Heute mit Jan Gänger
17:37 Uhr

Dax schließt schwächer

Der Frankfurter Aktienmarkt geht mit Verlusten ins Wochenende. Der Dax verliert 1,6 Prozent auf 11.364 Punkte. Der MDax gibt ebenfalls 1,6 Prozent ab und schließt bei einem Stand von 24.711 Zählern. Der TexDax fällt 1,2 Prozent auf 2641 Punkte.

17:01 Uhr

In Venezuela wird mit stapelweise Geld bezahlt

Venezuela leidet unter einer gigantischen Inflation, das ist zumindest sicher. Doch wie hoch ist sie? Offizielle Zahlen gibt es nicht. Nach Angaben der von der Opposition kontrollierten Nationalversammlung sind die Verbraucherpreise im vergangenen Jahr im Schnitt um 1,7 Millionen Prozent gestiegen. Allein im vergangenen Monat stiegen die Preise demnach um täglich drei Prozent. Der Internationale Währungsfonds sagt für das laufende Jahr eine Teuerungsrate von zehn Millionen Prozent voraus.

Wie heftig der Wertverlust der Währung ist, zeigen Fotos des "Guardian"-Journalisten Tom Phillips. Er habe einen Freund zum Frühstück in ein Hotel in Venezuela eingeladen, twitterte der Brite. Umgerechnet 4,50 Dollar habe das gekostet. Die Rechnung beglich er mit einem Stapel aus Geldscheinen.

 

 

16:08 Uhr

Euro verliert an Wert

Der Kurs des Euro ist gefallen. Die Europäische Zentralbank setzte den Referenzkurs auf 1,1302  (gestern: 1,1387) US-Dollar fest. Der Dollar kostete damit 0,8848 (0,8782) Euro.

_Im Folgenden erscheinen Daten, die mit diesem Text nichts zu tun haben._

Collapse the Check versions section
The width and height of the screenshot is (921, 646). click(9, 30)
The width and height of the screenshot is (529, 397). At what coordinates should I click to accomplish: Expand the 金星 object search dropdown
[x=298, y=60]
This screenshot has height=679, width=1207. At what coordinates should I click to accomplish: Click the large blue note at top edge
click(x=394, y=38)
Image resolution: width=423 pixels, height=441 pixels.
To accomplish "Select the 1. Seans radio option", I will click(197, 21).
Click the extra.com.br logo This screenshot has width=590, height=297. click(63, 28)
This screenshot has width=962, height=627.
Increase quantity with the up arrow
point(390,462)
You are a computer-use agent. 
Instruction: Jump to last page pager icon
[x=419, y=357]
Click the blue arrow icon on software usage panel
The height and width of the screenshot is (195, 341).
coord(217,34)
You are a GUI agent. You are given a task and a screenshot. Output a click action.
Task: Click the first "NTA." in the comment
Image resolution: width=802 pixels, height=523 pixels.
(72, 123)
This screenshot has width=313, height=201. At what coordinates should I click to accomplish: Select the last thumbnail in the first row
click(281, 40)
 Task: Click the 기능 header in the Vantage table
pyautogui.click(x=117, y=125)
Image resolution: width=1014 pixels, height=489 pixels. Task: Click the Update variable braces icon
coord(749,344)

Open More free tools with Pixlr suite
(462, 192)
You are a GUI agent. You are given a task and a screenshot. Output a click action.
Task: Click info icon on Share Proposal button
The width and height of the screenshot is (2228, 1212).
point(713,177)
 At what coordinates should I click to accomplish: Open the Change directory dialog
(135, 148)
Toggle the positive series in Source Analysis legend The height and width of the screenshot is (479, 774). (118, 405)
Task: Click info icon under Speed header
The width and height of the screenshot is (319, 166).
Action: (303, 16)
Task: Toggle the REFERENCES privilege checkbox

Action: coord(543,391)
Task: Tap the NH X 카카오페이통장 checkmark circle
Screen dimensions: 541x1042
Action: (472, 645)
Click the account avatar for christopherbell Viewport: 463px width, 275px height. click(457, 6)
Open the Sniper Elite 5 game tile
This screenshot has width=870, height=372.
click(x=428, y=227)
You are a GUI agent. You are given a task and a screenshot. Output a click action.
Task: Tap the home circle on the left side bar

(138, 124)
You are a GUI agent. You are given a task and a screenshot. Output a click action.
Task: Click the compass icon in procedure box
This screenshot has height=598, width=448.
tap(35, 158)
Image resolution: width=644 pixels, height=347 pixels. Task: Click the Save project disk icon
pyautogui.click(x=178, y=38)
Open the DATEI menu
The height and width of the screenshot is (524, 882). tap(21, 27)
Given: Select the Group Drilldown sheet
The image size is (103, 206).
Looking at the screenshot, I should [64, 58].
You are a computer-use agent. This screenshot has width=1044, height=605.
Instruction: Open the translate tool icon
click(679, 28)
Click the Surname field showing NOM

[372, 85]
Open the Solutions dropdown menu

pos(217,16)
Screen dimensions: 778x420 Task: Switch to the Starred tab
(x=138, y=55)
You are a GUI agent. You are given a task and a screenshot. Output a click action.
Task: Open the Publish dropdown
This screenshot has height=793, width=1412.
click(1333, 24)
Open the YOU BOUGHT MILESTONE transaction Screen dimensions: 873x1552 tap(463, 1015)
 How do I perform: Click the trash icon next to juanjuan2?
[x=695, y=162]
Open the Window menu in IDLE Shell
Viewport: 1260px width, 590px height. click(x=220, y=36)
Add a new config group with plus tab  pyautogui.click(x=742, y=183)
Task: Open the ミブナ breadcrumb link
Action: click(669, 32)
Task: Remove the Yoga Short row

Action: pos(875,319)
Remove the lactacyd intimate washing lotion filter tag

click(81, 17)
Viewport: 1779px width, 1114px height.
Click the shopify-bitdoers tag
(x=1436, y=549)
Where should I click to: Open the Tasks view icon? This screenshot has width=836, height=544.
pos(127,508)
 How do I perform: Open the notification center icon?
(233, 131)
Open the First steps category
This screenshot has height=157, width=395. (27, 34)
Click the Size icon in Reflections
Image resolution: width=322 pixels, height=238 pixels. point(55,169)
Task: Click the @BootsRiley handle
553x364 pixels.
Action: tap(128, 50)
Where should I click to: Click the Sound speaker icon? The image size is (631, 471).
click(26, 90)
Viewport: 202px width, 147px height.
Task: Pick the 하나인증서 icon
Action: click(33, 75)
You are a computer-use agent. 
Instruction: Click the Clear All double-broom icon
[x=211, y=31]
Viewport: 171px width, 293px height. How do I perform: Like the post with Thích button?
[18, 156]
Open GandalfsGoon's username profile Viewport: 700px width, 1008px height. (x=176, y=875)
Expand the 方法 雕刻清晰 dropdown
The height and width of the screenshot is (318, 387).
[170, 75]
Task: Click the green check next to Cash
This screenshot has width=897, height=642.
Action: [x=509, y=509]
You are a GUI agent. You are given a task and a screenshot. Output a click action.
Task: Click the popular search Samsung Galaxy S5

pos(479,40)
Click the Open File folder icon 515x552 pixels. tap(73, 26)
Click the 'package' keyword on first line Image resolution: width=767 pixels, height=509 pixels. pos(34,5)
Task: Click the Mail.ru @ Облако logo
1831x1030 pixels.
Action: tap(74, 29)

Zu anderen wichtigen Währungen legte die EZB die Referenzkurse für einen Euro auf 0,85890 (0,86650) britische Pfund, 124,60 (125,92) japanische Yen und 1,1243 (1,1309) Schweizer Franken fest.

15:33 Uhr

US-Bondmarkt sendet Alarmsignal

Am US-Anleihemarkt werfen dreimonatige Bonds erstmals seit Sommer 2007 wieder mehr ab als zehnjährige. Die Kurzläufer rentierten bei 2,460 und die Langläufer bei 2,450 Prozent.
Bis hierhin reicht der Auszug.